In 2004, D’Alessandro's AIDS drama, The Shattering, was workshopped at the Cherry Lane Theatre with Olympia Dukakis and Christina Zorich.

In 2015, D’Alessandro's new play, Dancing Barefoot in the Dark was a Eugene O'Neill Theater Center New Play semi-finalist. The play is part of a trilogy that looks at the late 20th century Irish-American experience based on the author's own experiences.

Over the years, there have been no less than three attempts to make a feature film of Roman Nights, one with Peter Bogdanovich attached as director. As of 2022, the film script is currently in development for a second time with Rose Pictures, Ltd.

==Poetry and Publications==
In June 2009, Finishing Line Press published D'Alessandro's first collection of poetry entitled Supplications: Immediate Poems of Loss and Love (ISBN 1-59924-474-8). This first small collection of poems was endorsed by the Italian American Writers Association and was nominated for a PEN New England Award. A newly completed play, White Elephants Dancing The Flamenco, was inspired by an Ernest Hemingway short story. Stranger Love: Five Short Plays (ISBN 978-1599246215) was published in November 2010, and these plays are currently being taught by drama professors in five countries. In 2021, Finishing Line Press released Everything Is Something Else (ISBN 978-1-64662-365-5), new and selected poems.

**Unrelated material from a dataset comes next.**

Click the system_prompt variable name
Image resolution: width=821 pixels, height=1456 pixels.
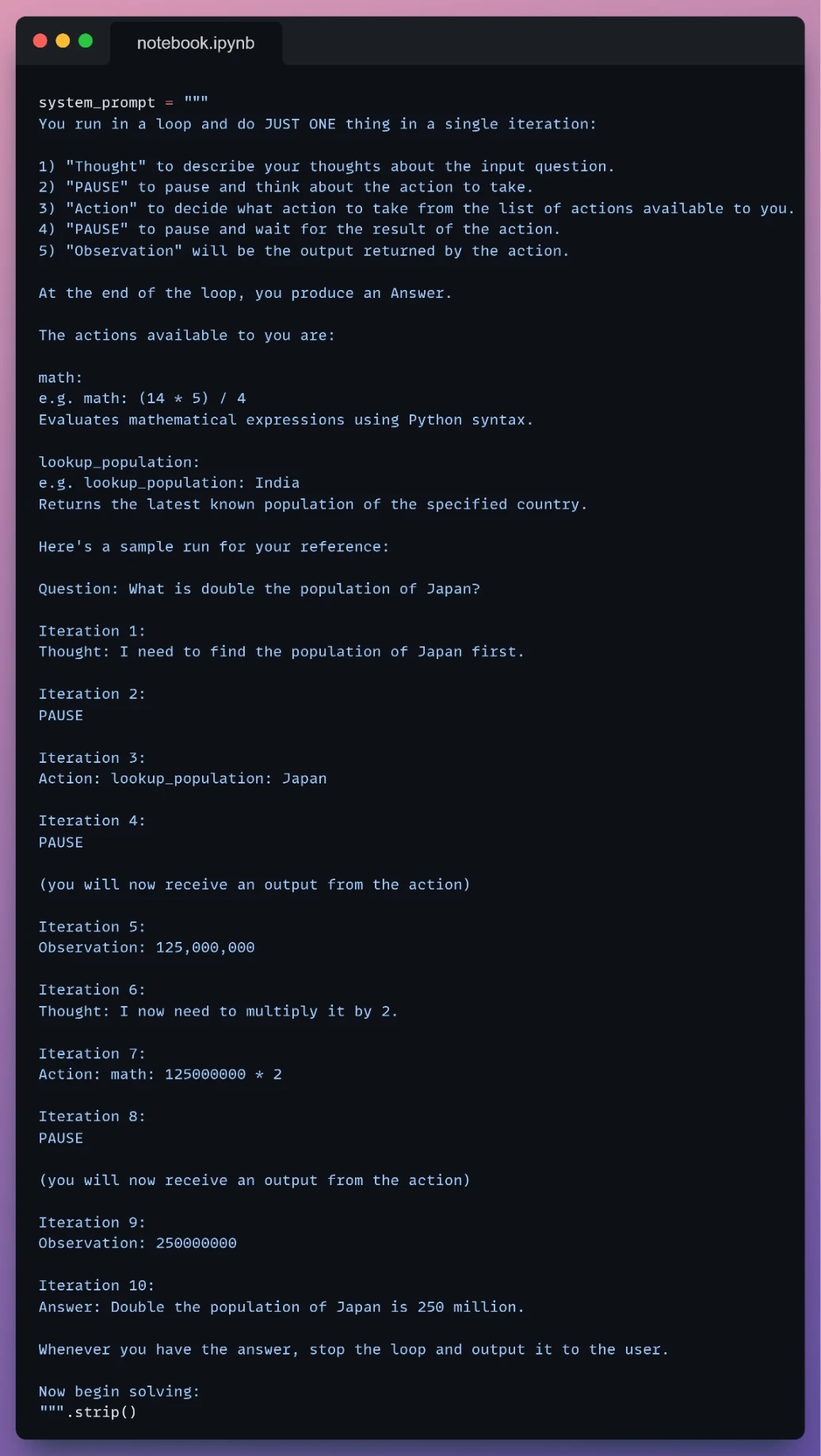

The collection covers poems written from 1989 to 2019 and concerns the author's Irish, Italian, and gay identities. His books have sold over 5,000 copies and are available online and at New York City's Drama Book Shop.

==Academia==
Since 2002, D'Alessandro has taught English and drama at public schools in New York City. He holds two master's degrees and is a graduate of Fordham University. D'Alessandro is also an adjunct and visiting college professor of drama and writing at several universities and institutes, including summer Master Classes in Rome and other cities. After years teaching in New York City schools, D’Alessandro taught at the prestigious Bronxville School from 2015 to 2022 where he created and implemented a highly praised playwriting program for 11th and 12th graders.

==Awards and affiliations==

D’Alessandro is a three-time Eugene O’Neill Playwrights Conference Semi-Finalist, a two-time recipient of the prestigious Edward Albee artists residency, and received many awards and residencies at the beginning of his career, including a two-time Dorset Theater Colony Residency recipient, a New Frontiers Playwright, a Cherry Lane Theatre Alternative Finalist, and a Princess Grace Award Nominee. D’Alessandro is a member of The Dramatists Guild of America (1996), The Cherry Lane Playwrights Alternative, Irish-American Writers and Artists, and the Italian American Writers Association.

==Personal life==

D’Alessandro forged close and enduring friendships with his mentors, author Joseph Papaleo, playwright Edward Albee, and actress Olympia Dukakis.

D’Alessandro sits on the Advisory Boards of the EquiLibri/Piazza Navona Italian Literary Prize, where he is a poetry judge, and on the Elizabeth Seton Children's, a home and care facility for medically complex children. D’Alessandro is gay, and much of his poetry chronicles coming out in his high school and college years. He lives with his husband in Westchester County, New York.